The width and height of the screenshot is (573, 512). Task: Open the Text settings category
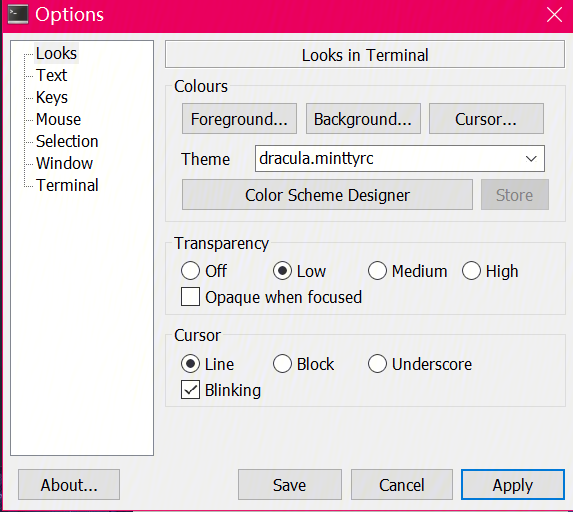pyautogui.click(x=51, y=75)
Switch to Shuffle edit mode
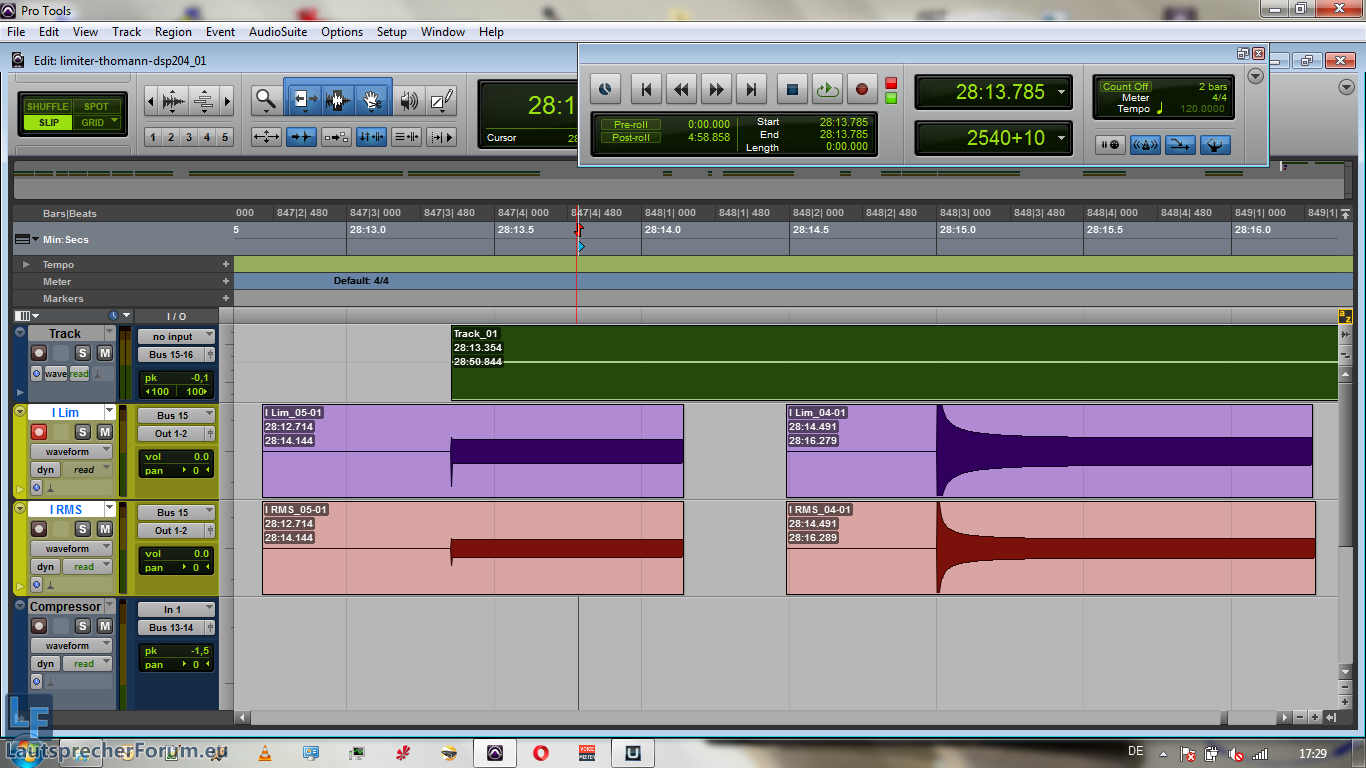This screenshot has width=1366, height=768. point(47,106)
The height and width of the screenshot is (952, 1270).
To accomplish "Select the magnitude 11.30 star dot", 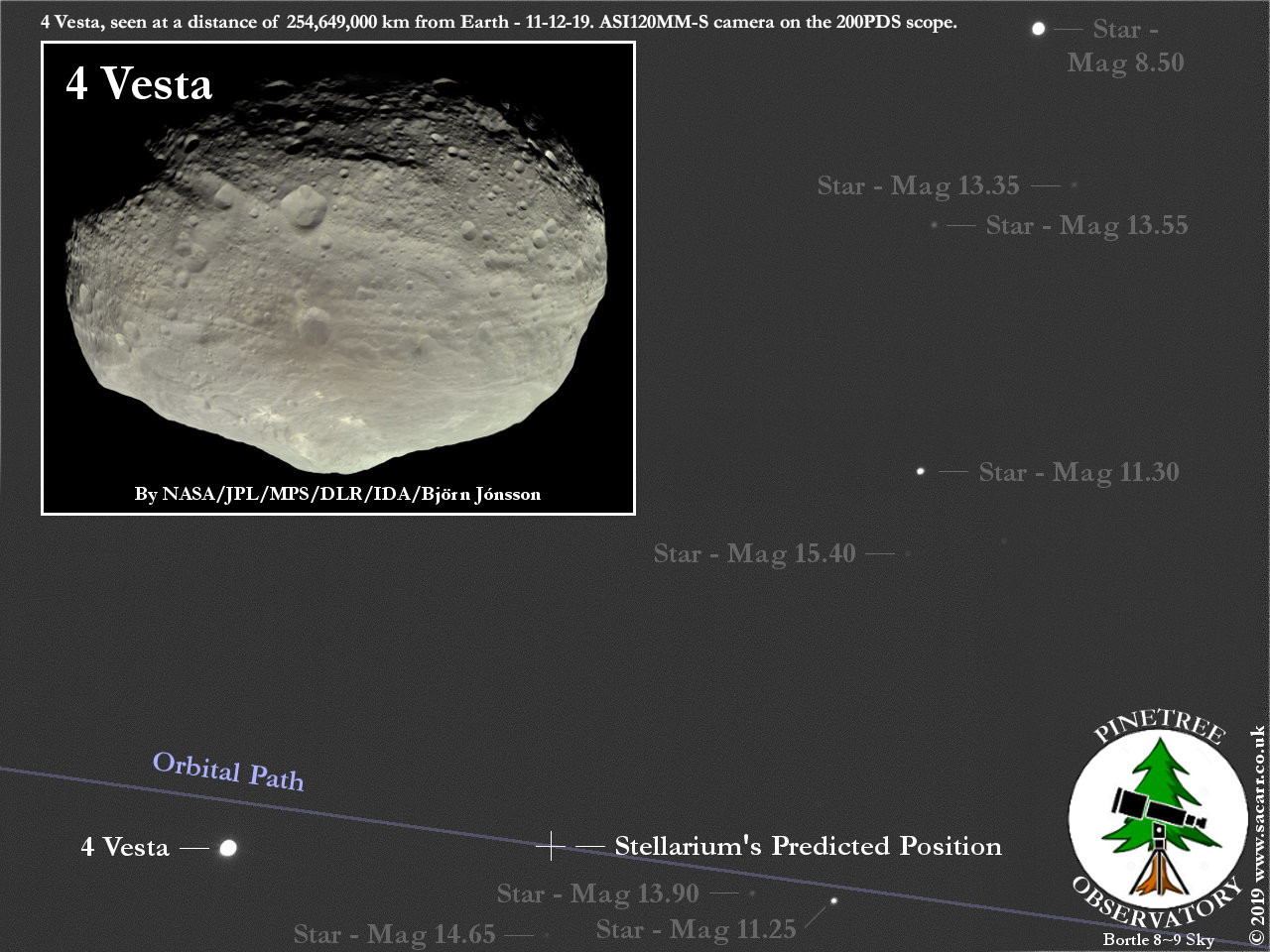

__________

Rewrite the lines of the data above as a numbered list, skipping any blank lines and leaving out the pictures.

1. The width and height of the screenshot is (573, 512). Task: Open the Text settings category
2. pyautogui.click(x=51, y=75)
3. Switch to Shuffle edit mode
4. This screenshot has width=1366, height=768. point(47,106)
5. The height and width of the screenshot is (952, 1270).
6. To accomplish "Select the magnitude 11.30 star dot", 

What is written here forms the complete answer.